Saved data entries:
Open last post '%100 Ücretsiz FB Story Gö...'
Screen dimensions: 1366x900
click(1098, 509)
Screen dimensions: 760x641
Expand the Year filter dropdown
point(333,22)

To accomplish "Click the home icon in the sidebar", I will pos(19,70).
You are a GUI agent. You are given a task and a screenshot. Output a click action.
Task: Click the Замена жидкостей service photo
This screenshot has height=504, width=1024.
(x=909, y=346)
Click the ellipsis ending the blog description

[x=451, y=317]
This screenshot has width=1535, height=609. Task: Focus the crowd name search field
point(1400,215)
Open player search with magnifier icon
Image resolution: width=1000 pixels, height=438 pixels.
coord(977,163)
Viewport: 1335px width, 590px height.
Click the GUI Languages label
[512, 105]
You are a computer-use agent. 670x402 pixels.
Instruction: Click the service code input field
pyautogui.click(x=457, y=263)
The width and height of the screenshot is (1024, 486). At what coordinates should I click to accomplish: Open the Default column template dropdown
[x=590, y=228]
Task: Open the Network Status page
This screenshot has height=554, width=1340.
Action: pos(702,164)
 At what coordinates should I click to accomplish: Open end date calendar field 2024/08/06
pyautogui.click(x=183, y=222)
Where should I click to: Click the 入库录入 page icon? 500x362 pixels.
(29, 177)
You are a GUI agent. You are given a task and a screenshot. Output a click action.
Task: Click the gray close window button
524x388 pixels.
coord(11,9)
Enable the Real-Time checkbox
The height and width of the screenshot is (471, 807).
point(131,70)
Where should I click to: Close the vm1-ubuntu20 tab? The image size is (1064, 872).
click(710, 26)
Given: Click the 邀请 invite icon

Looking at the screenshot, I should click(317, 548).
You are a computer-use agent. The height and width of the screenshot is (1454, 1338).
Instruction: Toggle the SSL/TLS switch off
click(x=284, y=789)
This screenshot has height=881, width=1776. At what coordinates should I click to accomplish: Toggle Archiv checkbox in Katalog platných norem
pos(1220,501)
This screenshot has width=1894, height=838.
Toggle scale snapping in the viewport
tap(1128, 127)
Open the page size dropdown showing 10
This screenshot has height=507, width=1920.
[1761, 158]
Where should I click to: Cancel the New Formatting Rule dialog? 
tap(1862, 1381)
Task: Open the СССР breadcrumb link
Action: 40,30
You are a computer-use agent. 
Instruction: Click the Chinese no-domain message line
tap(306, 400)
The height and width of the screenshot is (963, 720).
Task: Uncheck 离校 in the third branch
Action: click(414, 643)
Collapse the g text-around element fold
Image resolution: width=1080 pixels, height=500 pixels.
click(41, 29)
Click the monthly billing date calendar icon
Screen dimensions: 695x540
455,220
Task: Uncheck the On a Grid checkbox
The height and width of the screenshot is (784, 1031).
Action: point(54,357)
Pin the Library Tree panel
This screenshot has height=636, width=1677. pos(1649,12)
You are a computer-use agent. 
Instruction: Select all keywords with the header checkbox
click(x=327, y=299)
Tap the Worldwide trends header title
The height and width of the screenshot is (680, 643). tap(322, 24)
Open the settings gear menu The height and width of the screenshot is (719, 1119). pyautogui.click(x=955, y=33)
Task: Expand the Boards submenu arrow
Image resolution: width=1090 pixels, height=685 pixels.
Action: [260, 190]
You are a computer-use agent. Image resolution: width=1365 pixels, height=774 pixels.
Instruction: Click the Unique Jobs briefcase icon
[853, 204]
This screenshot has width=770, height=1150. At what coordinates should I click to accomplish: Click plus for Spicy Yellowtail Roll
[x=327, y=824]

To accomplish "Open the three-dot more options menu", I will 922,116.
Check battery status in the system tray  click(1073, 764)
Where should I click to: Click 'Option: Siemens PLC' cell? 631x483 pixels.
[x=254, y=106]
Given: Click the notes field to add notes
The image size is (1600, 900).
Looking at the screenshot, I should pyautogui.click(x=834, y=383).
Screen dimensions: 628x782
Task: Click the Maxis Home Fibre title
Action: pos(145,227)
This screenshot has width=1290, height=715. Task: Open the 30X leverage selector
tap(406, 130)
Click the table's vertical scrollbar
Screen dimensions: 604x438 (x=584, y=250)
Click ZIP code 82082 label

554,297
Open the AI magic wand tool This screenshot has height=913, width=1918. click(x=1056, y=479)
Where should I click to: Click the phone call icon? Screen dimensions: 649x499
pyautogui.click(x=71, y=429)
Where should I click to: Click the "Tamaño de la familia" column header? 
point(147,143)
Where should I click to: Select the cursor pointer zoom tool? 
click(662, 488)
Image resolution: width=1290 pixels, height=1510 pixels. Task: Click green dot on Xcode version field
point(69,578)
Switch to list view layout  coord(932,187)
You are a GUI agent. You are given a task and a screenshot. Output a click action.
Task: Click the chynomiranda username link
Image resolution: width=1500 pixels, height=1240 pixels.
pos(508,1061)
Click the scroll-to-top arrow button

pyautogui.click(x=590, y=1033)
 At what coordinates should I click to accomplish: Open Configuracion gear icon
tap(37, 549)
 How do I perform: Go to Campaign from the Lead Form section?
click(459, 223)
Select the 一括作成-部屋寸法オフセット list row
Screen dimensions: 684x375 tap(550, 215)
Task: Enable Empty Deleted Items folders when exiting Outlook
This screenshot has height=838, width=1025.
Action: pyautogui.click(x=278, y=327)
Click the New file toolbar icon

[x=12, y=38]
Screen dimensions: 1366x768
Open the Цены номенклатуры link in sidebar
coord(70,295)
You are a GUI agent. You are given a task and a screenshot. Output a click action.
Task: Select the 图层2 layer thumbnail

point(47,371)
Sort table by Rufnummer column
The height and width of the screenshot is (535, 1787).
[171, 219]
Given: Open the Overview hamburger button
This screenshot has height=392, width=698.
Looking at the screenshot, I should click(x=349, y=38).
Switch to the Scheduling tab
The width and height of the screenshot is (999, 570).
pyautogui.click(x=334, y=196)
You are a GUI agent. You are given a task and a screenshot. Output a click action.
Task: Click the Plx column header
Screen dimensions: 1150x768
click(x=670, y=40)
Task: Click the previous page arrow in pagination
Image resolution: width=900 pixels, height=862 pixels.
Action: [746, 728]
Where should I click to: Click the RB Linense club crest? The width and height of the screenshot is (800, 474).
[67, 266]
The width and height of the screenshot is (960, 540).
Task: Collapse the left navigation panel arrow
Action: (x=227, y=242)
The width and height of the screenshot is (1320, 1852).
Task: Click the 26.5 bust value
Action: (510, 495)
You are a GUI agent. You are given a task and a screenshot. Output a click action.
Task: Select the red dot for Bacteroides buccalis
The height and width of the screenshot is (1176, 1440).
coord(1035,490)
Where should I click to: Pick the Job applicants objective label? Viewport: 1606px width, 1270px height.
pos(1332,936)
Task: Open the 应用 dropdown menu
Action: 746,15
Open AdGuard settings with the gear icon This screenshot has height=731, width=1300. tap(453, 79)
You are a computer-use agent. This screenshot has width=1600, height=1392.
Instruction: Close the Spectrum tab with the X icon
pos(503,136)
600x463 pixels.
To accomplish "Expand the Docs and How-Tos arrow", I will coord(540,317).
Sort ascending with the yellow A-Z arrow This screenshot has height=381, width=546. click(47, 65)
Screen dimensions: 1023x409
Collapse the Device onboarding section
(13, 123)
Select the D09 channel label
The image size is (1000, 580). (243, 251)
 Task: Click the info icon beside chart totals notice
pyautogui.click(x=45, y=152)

• **Goal of the exercise**:
Each line above with the string "will" in it should be located and copied.

• **Response area**:
To accomplish "Click the home icon in the sidebar", I will pos(19,70).
To accomplish "Open the three-dot more options menu", I will 922,116.
To accomplish "Expand the Docs and How-Tos arrow", I will coord(540,317).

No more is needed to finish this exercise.